On the dimension of the strongly robust complex for configurations in general position
Dimitra Kosta, Apostolos Thoma, Marius Vladoiu
TL;DR
This paper analyzes the strongly robust property of toric ideals through the lens of the strongly robust complex $\Delta_T$ associated to a bouquet ideal $I_T$. It proves that for configurations in general position, $\dim(\Delta_T) < \operatorname{rank}(T)$, providing a positive resolution of Sullivant's question in this setting and showing that such configurations cannot themselves be strongly robust.

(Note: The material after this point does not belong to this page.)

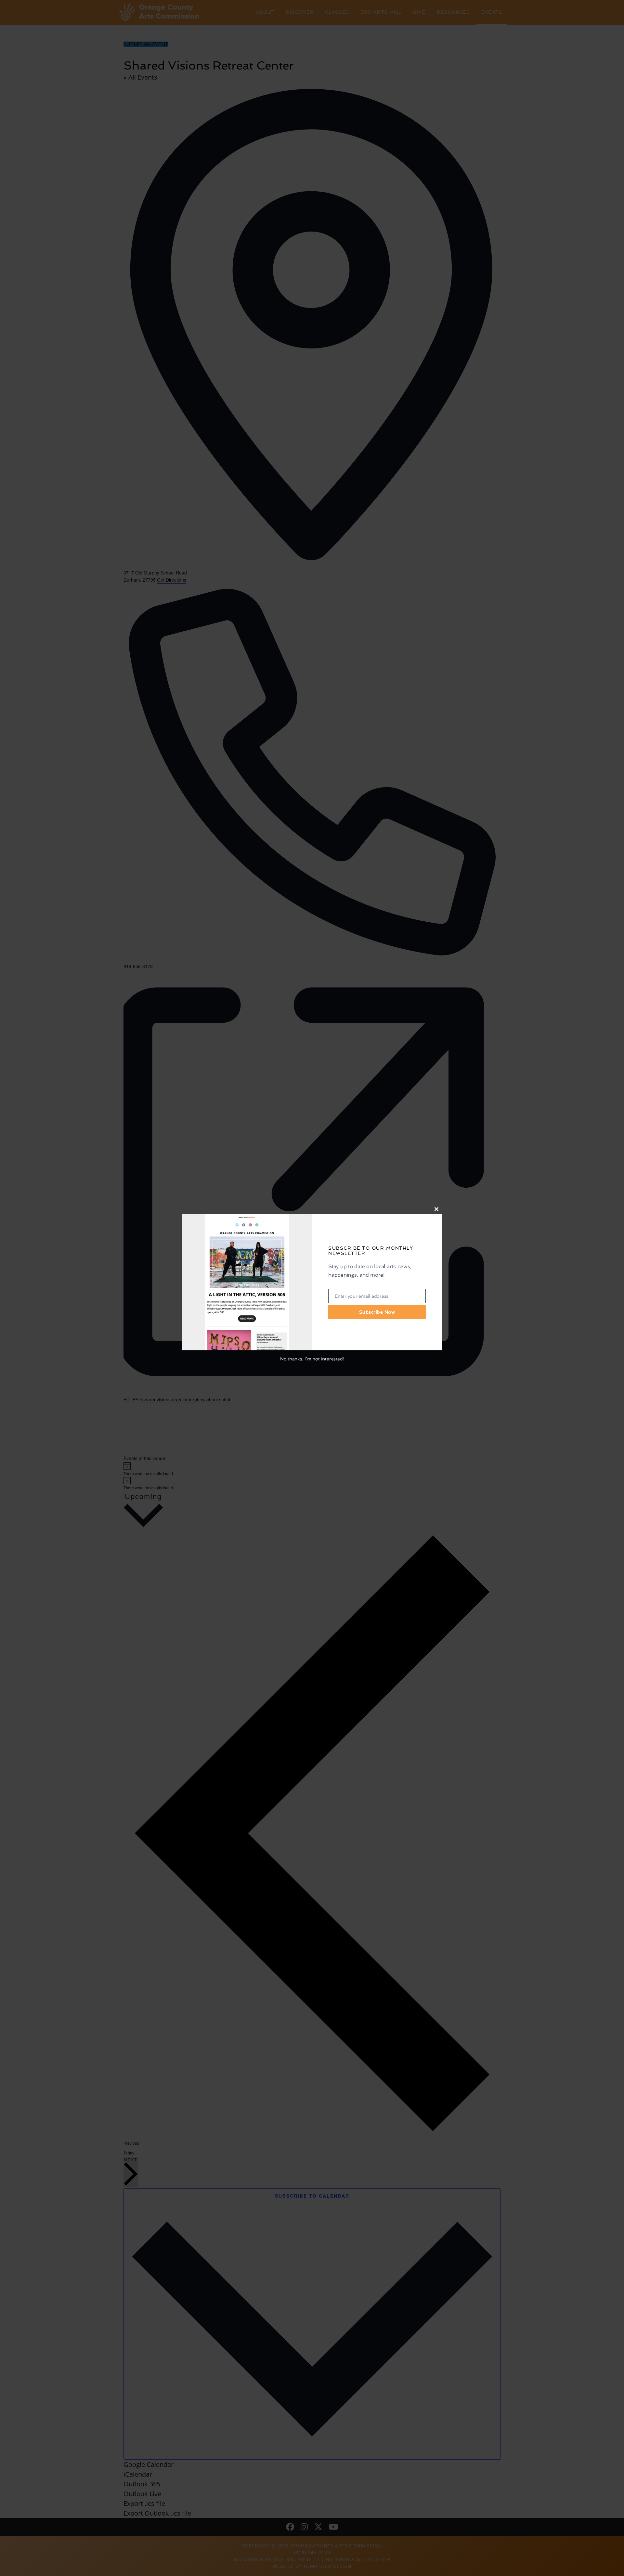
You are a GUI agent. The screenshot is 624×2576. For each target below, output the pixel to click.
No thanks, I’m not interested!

It further demonstrates how to construct families of strongly robust toric ideals with bouquet ideals arising from general-position configurations via generalized Lawrence matrices, including explicit cyclic configurations that realize the maximal possible $\dim(\Delta_T)$ for a given rank. These results connect combinatorial bouquet structures with explicit algebraic constructions, enriching both the theory of toric ideals and methods for generating robust examples.
Abstract
Strongly robust toric ideals are the toric ideals for which the set of indispensable binomials is the Graver basis. The strongly robust simplicial complex $Δ_T$ of a simple toric ideal $I_T$ determines the strongly robust property for all toric ideals that have $I_T$ as their bouquet ideal. We prove that $\text{dim} Δ_T<\text{rank}(T)$ for configurations in general position, partially answering a question posed by Sullivant.